In 1889 werd in de heuvels van Sjeich Abd el-Qoerna het graf van Nacht ontdekt door de Franse egyptoloog Eugène Grébaut (1846 – 1915). Het bestaan van het graf was overigens al een aantal jaren bekend bij de lokale bewoners. Tussen 1907 en 1910 is het graf in zijn geheel gedocumenteerd door de Britse egyptoloog Norman de Garis Davies (1865 – 1941) die in dienst was van het Metropolitan Museum of Arts uit New York.
Het graf is reeds in de oudheid leeggeroofd, slechts enkele fragmenten van de grafinventaris zijn teruggevonden waaronder restanten van aardewerk en houten kistjes, enkele kleine stoelpootjes, drie grafkegels en restanten van mummiekisten.
In de grafschacht werd een prachtig intact kalkstenen beeld van de geknielde grafeigenaar gevonden. Het beeld was voorzien van een stèle met daarop een hymne aan Ra en bevatte nog alle oorspronkelijke kleuren. Helaas is dit circa veertig centimeter hoge beeld verloren gegaan. Het schip waarmee het beeld tijdens de Eerste Wereldoorlog in 1915 naar Amerika werd verscheept, is door een Duitse onderzeeboot getorpedeerd en gezonken in de Ierse Zee.
In het graf zijn geen namen van koningen teruggevonden, zodat een exacte datering van het graf lastig is. Aan de hand van stijlkenmerken van de decoraties valt op te maken dat het graf stamt uit de late regeringsjaren van farao Thoetmoses IV en de vroege regeerperiode van farao Amenhotep III (18de dynastie). Het graf heeft de voor dit gebied gebruikelijke vorm van een omgekeerde letter ‘T’, met een voorhof die leidt naar een overlangs vertrek van circa 5 meter x 1,5 meter en een langgerekt vertrek van circa 2,5 meter x 2,2 meter. Daar achter bevindt zich een beeldennis. Vanuit het langgerekte vertrek voert een schacht naar een ongedecoreerde grafkamer.

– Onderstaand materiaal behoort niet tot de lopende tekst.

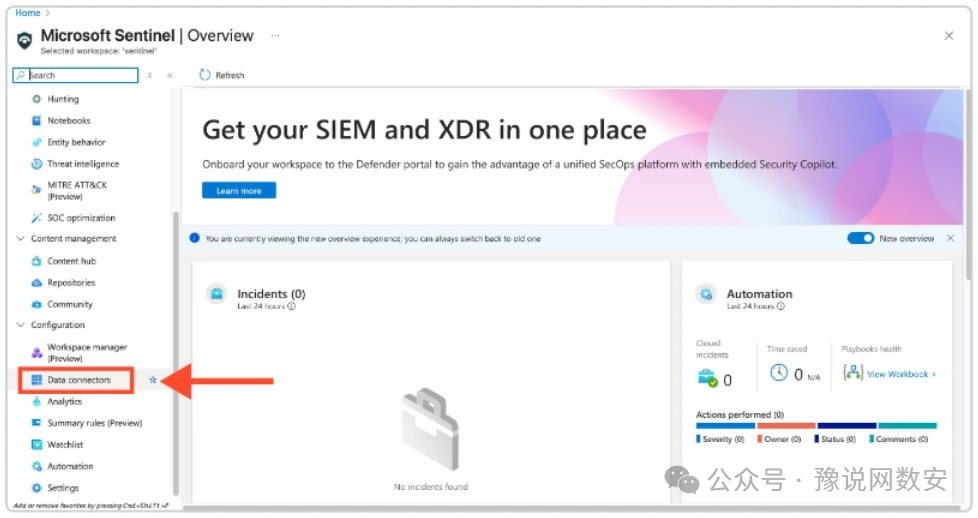The width and height of the screenshot is (978, 518).
Task: Click the Hunting icon in sidebar
Action: 37,99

Het graf is onvoltooid, alleen het overlangse vertrek is gedecoreerd waarbij niet alle scènes compleet voltooid zijn. Het langgerekte vertrek is slechts voorzien van een pleisterlaag en in de beeldennis heeft waarschijnlijk nooit een grafbeeld gestaan.

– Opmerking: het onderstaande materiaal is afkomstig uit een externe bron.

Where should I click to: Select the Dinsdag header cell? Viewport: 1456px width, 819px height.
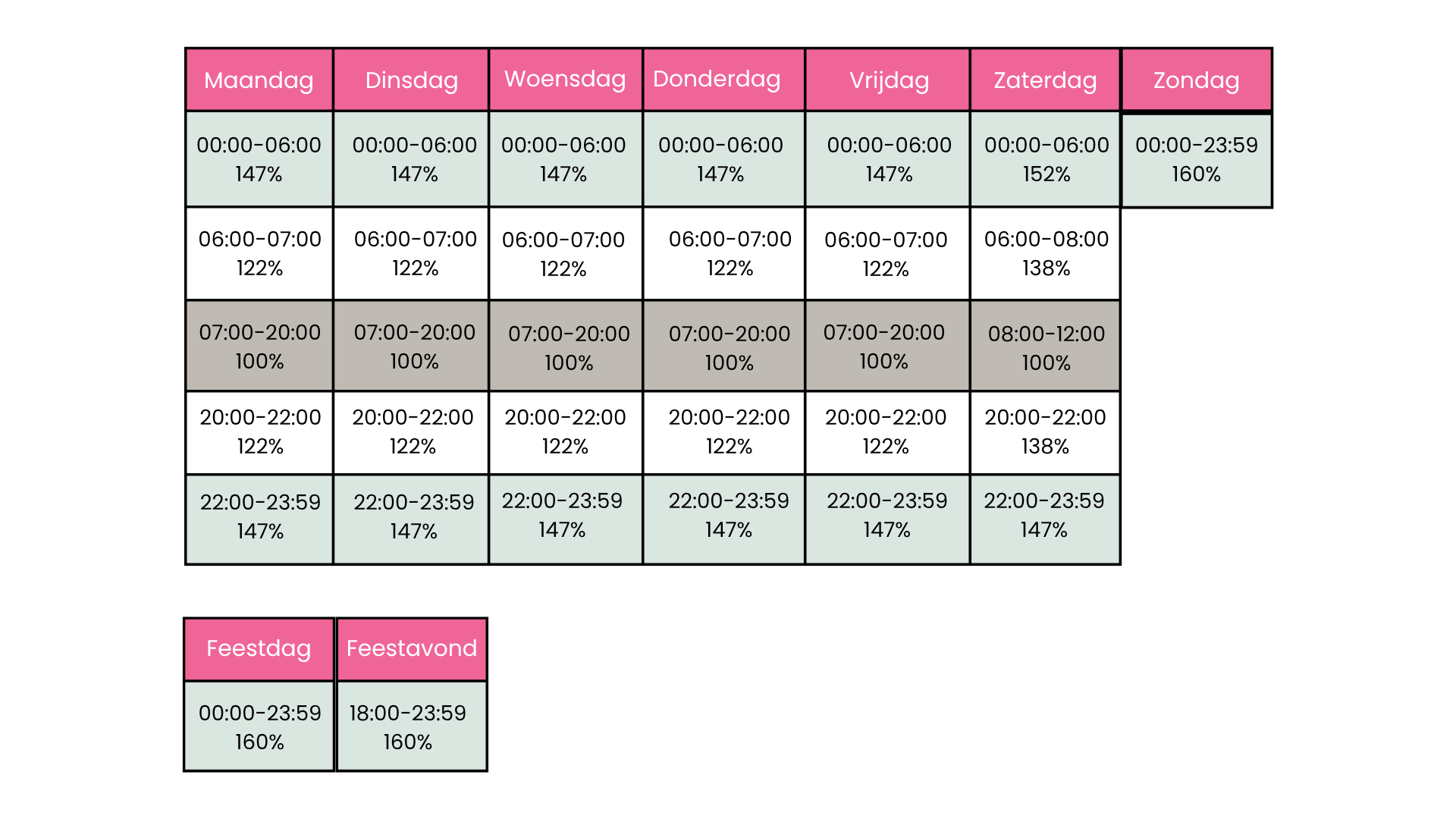click(411, 80)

De ligging van het graf is noord-noordwest gericht maar de decoraties zijn zodanig aangebracht dat het lijkt of het graf oost-west gericht is. De wanden zijn voorzien van een moena-laag van klei en stro, met daaroverheen een dun laagje witte gips. Hierop zijn de diverse schilderingen aangebracht.
Op de wanden waar een deel van de pleisterlaag is beschadigd, is deze opbouw goed te zien. De vele verschillende tinten van de kleuren werden bereikt door verdunning en vermenging van de verf. Opvallend is het veelvuldig gebruik van de kostbare kleuren groen en blauw. Dit zou erop kunnen duiden dat Nacht geen onbemiddeld man was, hoewel de betrekkelijk kleine afmetingen van zijn graf anders doen vermoeden.
Volgens de vermelde titels in het graf was Nacht behalve schrijver in de Amontempel van Karnak ook ‘astronoom’ of ‘urenpriester’. Een functie waarvan de werkzaamheden niet geheel duidelijk zijn. Bestudeerde hij daadwerkelijk de sterren, was hij een priester die een vast ritueel op een vast ingeroosterd tijdstip moest uitvoeren op het dak van de tempel? Of zorgde hij voor de planning van alle rituelen en feesten zodat deze op het juiste tijdstip werden uitgevoerd?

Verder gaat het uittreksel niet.